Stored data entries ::
++++++++++

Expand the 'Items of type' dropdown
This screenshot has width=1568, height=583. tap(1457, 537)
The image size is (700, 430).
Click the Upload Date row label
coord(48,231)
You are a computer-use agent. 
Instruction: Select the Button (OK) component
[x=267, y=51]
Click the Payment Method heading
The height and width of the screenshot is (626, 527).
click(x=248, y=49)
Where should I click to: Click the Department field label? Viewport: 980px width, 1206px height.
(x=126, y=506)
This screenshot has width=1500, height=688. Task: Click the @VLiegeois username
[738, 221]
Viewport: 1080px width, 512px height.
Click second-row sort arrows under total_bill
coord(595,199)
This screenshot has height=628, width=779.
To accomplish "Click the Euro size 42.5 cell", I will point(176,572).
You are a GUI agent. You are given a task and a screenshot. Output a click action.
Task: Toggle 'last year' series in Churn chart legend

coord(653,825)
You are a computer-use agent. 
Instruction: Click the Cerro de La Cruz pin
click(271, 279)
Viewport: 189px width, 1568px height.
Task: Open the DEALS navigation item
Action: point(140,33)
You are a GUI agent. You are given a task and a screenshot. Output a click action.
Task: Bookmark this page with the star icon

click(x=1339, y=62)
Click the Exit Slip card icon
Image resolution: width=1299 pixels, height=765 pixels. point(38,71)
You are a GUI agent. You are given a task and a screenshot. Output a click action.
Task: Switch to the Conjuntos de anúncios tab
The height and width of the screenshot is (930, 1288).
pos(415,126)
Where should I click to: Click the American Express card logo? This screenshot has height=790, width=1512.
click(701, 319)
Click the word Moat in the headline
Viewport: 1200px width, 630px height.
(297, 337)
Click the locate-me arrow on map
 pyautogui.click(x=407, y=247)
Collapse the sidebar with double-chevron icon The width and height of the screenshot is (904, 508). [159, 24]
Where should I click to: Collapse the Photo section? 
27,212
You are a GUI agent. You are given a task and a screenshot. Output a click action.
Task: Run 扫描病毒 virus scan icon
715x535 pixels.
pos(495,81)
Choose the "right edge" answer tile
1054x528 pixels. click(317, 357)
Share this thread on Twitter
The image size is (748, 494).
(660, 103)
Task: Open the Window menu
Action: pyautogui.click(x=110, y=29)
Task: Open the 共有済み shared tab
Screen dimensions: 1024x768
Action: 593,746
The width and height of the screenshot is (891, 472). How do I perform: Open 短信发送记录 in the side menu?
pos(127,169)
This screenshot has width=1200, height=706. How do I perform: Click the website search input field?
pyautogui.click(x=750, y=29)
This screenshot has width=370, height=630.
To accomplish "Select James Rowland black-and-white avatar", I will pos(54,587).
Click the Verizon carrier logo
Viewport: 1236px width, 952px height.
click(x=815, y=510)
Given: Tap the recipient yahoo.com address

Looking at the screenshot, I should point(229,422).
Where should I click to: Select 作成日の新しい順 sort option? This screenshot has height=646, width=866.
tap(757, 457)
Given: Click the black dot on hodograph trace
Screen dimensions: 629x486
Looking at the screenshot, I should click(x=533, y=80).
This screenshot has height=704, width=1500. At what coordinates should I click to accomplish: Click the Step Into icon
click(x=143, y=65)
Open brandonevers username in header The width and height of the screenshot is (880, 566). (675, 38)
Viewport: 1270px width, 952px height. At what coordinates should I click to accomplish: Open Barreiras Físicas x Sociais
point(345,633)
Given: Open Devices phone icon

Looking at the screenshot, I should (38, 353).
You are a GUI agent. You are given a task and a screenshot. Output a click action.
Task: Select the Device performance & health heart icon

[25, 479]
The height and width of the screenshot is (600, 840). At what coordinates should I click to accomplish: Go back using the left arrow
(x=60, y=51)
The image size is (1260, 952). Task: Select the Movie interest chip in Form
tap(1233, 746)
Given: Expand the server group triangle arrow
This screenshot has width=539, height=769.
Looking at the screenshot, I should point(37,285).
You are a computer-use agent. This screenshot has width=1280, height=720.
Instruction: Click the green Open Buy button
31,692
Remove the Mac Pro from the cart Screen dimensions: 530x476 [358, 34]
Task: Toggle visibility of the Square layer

++++++++++

Activity :: Would you repeat each of the records above exactly?

Answer box ::
Expand the 'Items of type' dropdown
This screenshot has width=1568, height=583. tap(1457, 537)
The image size is (700, 430).
Click the Upload Date row label
coord(48,231)
You are a computer-use agent. 
Instruction: Select the Button (OK) component
[x=267, y=51]
Click the Payment Method heading
The height and width of the screenshot is (626, 527).
click(x=248, y=49)
Where should I click to: Click the Department field label? Viewport: 980px width, 1206px height.
(x=126, y=506)
This screenshot has width=1500, height=688. Task: Click the @VLiegeois username
[738, 221]
Viewport: 1080px width, 512px height.
Click second-row sort arrows under total_bill
coord(595,199)
This screenshot has height=628, width=779.
To accomplish "Click the Euro size 42.5 cell", I will point(176,572).
You are a GUI agent. You are given a task and a screenshot. Output a click action.
Task: Toggle 'last year' series in Churn chart legend

coord(653,825)
You are a computer-use agent. 
Instruction: Click the Cerro de La Cruz pin
click(271, 279)
Viewport: 189px width, 1568px height.
Task: Open the DEALS navigation item
Action: point(140,33)
You are a GUI agent. You are given a task and a screenshot. Output a click action.
Task: Bookmark this page with the star icon

click(x=1339, y=62)
Click the Exit Slip card icon
Image resolution: width=1299 pixels, height=765 pixels. point(38,71)
You are a GUI agent. You are given a task and a screenshot. Output a click action.
Task: Switch to the Conjuntos de anúncios tab
The height and width of the screenshot is (930, 1288).
pos(415,126)
Where should I click to: Click the American Express card logo? This screenshot has height=790, width=1512.
click(701, 319)
Click the word Moat in the headline
Viewport: 1200px width, 630px height.
(297, 337)
Click the locate-me arrow on map
 pyautogui.click(x=407, y=247)
Collapse the sidebar with double-chevron icon The width and height of the screenshot is (904, 508). [159, 24]
Where should I click to: Collapse the Photo section? 
27,212
You are a GUI agent. You are given a task and a screenshot. Output a click action.
Task: Run 扫描病毒 virus scan icon
715x535 pixels.
pos(495,81)
Choose the "right edge" answer tile
1054x528 pixels. click(317, 357)
Share this thread on Twitter
The image size is (748, 494).
(660, 103)
Task: Open the Window menu
Action: pyautogui.click(x=110, y=29)
Task: Open the 共有済み shared tab
Screen dimensions: 1024x768
Action: 593,746
The width and height of the screenshot is (891, 472). How do I perform: Open 短信发送记录 in the side menu?
pos(127,169)
This screenshot has width=1200, height=706. How do I perform: Click the website search input field?
pyautogui.click(x=750, y=29)
This screenshot has width=370, height=630.
To accomplish "Select James Rowland black-and-white avatar", I will pos(54,587).
Click the Verizon carrier logo
Viewport: 1236px width, 952px height.
click(x=815, y=510)
Given: Tap the recipient yahoo.com address

Looking at the screenshot, I should point(229,422).
Where should I click to: Select 作成日の新しい順 sort option? This screenshot has height=646, width=866.
tap(757, 457)
Given: Click the black dot on hodograph trace
Screen dimensions: 629x486
Looking at the screenshot, I should click(x=533, y=80).
This screenshot has height=704, width=1500. At what coordinates should I click to accomplish: Click the Step Into icon
click(x=143, y=65)
Open brandonevers username in header The width and height of the screenshot is (880, 566). (675, 38)
Viewport: 1270px width, 952px height. At what coordinates should I click to accomplish: Open Barreiras Físicas x Sociais
point(345,633)
Given: Open Devices phone icon

Looking at the screenshot, I should (38, 353).
You are a GUI agent. You are given a task and a screenshot. Output a click action.
Task: Select the Device performance & health heart icon

[25, 479]
The height and width of the screenshot is (600, 840). At what coordinates should I click to accomplish: Go back using the left arrow
(x=60, y=51)
The image size is (1260, 952). Task: Select the Movie interest chip in Form
tap(1233, 746)
Given: Expand the server group triangle arrow
This screenshot has width=539, height=769.
Looking at the screenshot, I should point(37,285).
You are a computer-use agent. This screenshot has width=1280, height=720.
Instruction: Click the green Open Buy button
31,692
Remove the Mac Pro from the cart Screen dimensions: 530x476 [358, 34]
Task: Toggle visibility of the Square layer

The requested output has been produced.